For this exercise, output exactly and only the lines running from the one with "Instruction: Go to the Admin navigation item" through the final line of the data below, without pictures.

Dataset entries
<<<<

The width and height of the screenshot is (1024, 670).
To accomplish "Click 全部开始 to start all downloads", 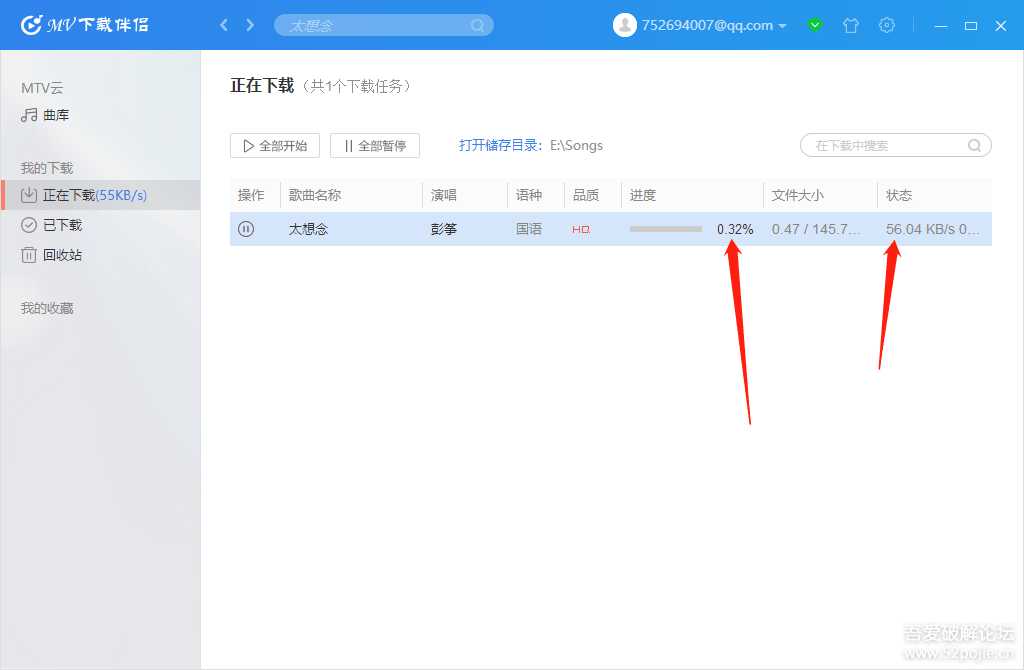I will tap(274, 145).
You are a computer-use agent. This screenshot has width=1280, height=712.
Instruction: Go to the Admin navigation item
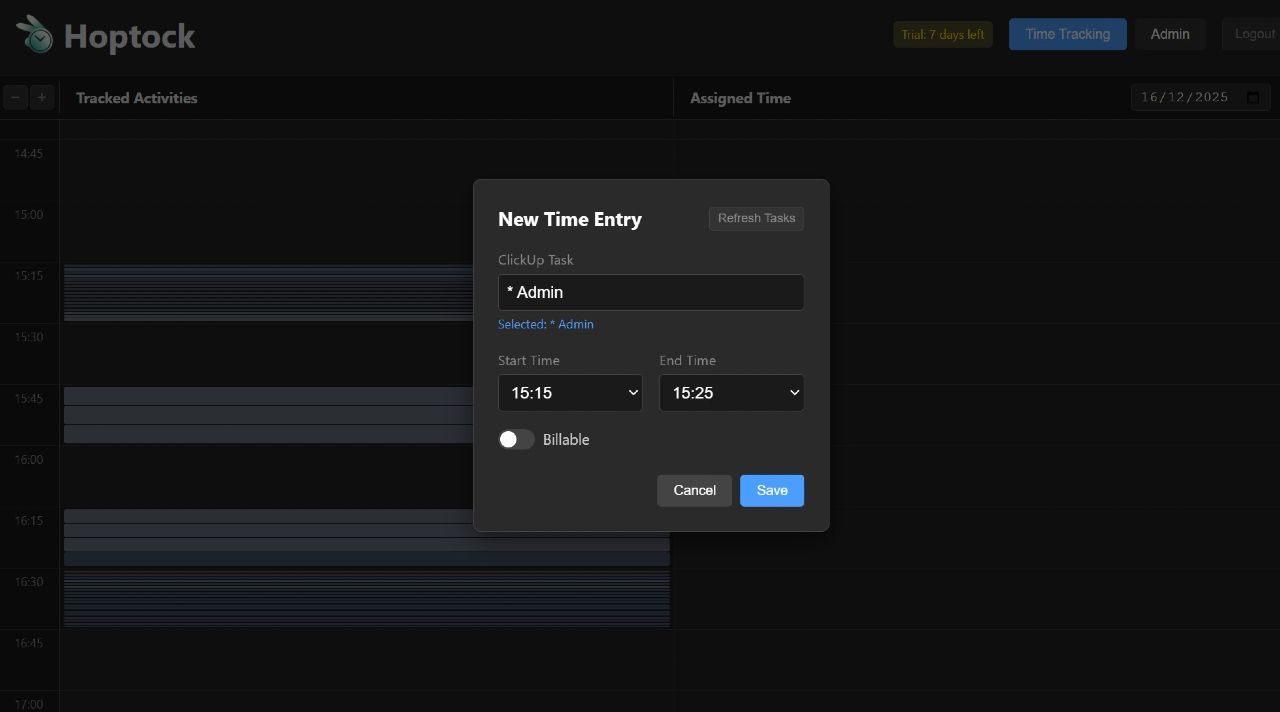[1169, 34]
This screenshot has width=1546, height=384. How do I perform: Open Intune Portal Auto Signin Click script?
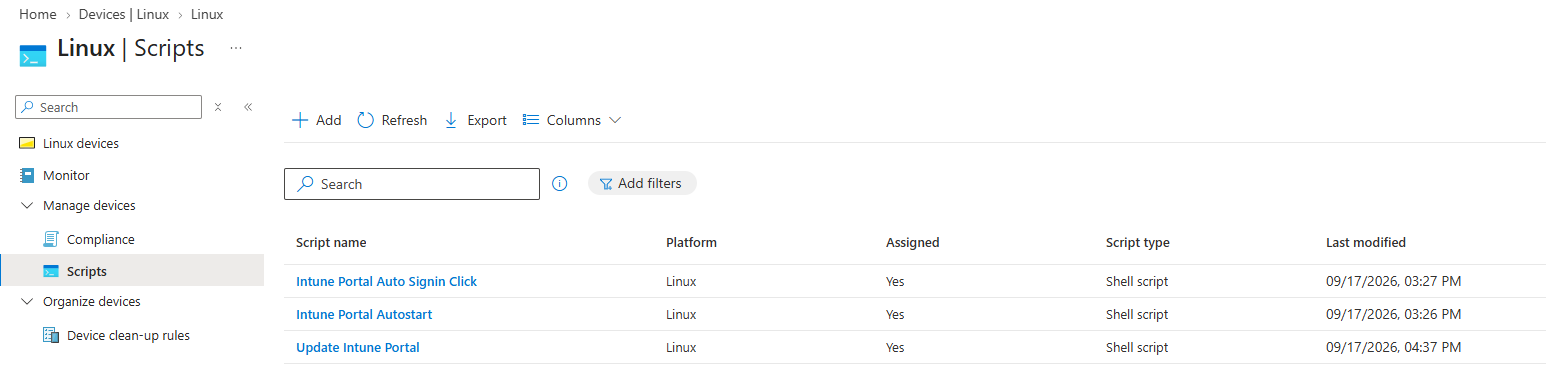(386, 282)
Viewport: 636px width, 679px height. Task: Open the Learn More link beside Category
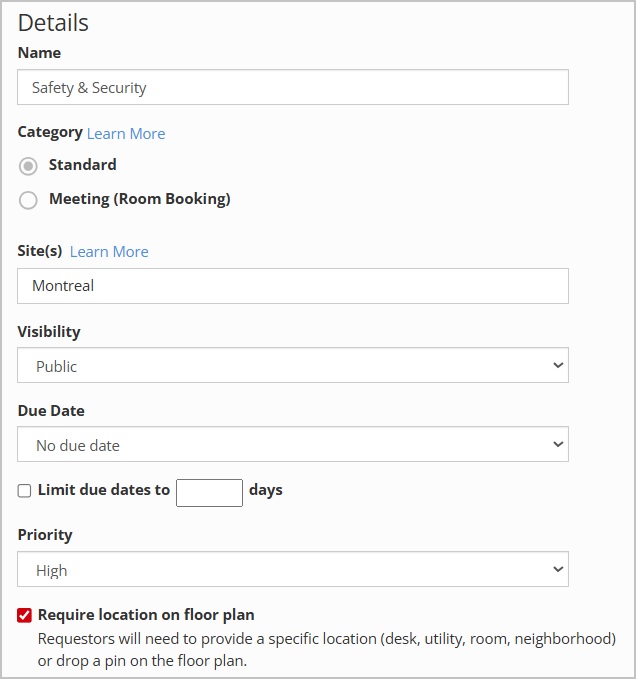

>>>>

Solution for this problem
Instruction: Go to the Admin navigation item
[1169, 34]
This screenshot has width=1546, height=384. How do I perform: Open Intune Portal Auto Signin Click script?
(386, 282)
Viewport: 636px width, 679px height. Task: Open the Learn More link beside Category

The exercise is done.